There is also stigma operating inside recovery communities, and that is a harder conversation.
Despite MAT’s proven effectiveness, resistance within 12-step communities, often reinforced by old-school sponsors or group norms, places patients at risk. The belief that medication means you aren’t really sober is not fringe. It is common, and costs lives.
NA’s official 2024 literature is actually more open than many meetings may reflect. It reaffirms that the only requirement for membership is “a desire to stop using,” not abstinence from medication. The gap between what the literature says and what happens in practice is where people get hurt.
This article is not an indictment of 12-step recovery. Twelve-step programs have saved lives for nearly a century. The point is narrower: the idea that medication disqualifies someone from real recovery is not supported by evidence, is not the official position of these organizations, and is actively dangerous in the era of fentanyl.
What this means in practice.
For clinicians: MAT should be presented as a first-line treatment option for opioid use disorder, not a last resort or a consolation prize. The conversation with clients about medication should happen early, should be honest about what the evidence shows, and should not be shaped by the clinician’s own discomfort with the idea.

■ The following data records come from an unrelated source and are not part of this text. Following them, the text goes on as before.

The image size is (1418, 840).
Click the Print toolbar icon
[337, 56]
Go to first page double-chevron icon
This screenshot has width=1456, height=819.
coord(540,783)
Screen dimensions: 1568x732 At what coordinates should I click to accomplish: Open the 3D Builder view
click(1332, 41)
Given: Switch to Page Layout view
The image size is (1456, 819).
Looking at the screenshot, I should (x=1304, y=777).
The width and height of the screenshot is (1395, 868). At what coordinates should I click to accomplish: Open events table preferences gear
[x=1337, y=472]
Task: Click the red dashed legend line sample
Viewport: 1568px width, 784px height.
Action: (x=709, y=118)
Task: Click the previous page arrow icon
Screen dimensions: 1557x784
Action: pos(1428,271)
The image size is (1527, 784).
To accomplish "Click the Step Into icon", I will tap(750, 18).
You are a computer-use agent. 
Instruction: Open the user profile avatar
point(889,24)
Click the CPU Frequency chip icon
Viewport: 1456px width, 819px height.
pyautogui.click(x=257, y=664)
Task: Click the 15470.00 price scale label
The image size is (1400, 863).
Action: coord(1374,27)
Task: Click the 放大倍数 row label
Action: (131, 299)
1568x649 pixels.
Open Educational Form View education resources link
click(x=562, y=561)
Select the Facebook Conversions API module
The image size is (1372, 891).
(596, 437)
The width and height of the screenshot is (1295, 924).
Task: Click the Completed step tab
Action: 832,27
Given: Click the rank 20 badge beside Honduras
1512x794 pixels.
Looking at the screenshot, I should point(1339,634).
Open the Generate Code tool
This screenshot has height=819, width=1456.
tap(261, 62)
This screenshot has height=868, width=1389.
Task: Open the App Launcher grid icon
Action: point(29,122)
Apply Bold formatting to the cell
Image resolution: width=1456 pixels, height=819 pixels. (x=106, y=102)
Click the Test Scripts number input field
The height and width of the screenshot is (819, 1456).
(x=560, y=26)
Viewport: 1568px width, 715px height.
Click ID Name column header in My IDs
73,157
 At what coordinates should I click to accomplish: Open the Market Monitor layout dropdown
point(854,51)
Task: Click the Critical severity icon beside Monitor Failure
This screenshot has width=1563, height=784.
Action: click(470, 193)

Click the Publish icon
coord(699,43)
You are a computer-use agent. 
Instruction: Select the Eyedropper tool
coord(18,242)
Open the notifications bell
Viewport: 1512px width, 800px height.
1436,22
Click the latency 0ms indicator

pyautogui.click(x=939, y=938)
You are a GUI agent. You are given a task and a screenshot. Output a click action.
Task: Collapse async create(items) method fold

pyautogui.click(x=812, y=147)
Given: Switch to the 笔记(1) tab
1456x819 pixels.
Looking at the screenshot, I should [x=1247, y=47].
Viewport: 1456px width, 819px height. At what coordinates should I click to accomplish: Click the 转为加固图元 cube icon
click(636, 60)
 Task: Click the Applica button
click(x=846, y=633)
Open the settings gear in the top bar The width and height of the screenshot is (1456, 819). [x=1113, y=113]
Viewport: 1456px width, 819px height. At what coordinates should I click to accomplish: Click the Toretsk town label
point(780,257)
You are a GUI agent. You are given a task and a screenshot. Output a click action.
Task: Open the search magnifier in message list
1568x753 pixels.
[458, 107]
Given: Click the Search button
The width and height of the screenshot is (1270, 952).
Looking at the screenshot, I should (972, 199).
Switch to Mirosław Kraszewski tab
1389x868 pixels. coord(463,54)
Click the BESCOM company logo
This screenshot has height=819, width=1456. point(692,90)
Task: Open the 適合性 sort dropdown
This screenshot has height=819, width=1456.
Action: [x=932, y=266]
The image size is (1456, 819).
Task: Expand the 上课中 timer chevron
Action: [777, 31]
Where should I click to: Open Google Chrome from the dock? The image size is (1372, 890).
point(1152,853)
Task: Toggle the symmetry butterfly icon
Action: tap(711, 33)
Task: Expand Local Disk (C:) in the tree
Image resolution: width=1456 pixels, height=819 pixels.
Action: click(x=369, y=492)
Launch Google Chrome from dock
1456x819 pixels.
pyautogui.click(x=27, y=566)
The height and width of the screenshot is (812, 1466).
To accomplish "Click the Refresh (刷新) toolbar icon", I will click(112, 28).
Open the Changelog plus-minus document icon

For people in or considering recovery: you are not less recovered because you take medication. You are not cheating. You are treating a medical condition with medicine that works. What you do with the stability that medication provides, the therapy, the community, the rebuilding, is still entirely yours.
For everyone: the goal is people staying alive. A recovery that requires choosing between medication and belonging is a recovery framework that will lose people it could have kept.
Knowing how it works doesn’t fix any of that. But it makes it harder for the stigma to pass itself off as principle.
Sources: Overdose death risk data draws on Heimer et al. (2024), “Receipt of Opioid Use Disorder Treatments Prior to Fatal Overdoses,” American Journal of Public Health, and supporting data cited by the National Association of Counties (NACo). The 50% overdose reduction figure for methadone and buprenorphine is drawn from NACo’s MAT policy brief citing multiple peer-reviewed studies. Treatment retention data draws on controlled trials and systematic reviews summarized in Fischer et al. (2017), Canadian Family Physician, and Degenhardt et al. (2023), The Lancet Psychiatry. The 4% provider figure is drawn from Pew Trusts data cited by BHG Recovery (bhgrecovery.com, 2025). The STAT “War on Recovery” investigation (Lev Facher, 2024) informs the access and external stigma sections and is available at statnews.com. The 2025 peer-reviewed paper “Shattering the STIGMA: Talking Openly About MAT in 12-Step Recovery Programs” (Klein, Franco, Scioli), published in the Journal of Substance Abuse Treatment, informs the internal stigma section. NA’s 2024 resource on MOUD is publicly available at na.org. MAT and MOUD terminology draws on SAMHSA guidance and BHG Recovery’s MAT vs. MOUD overview (bhgrecovery.com, 2025).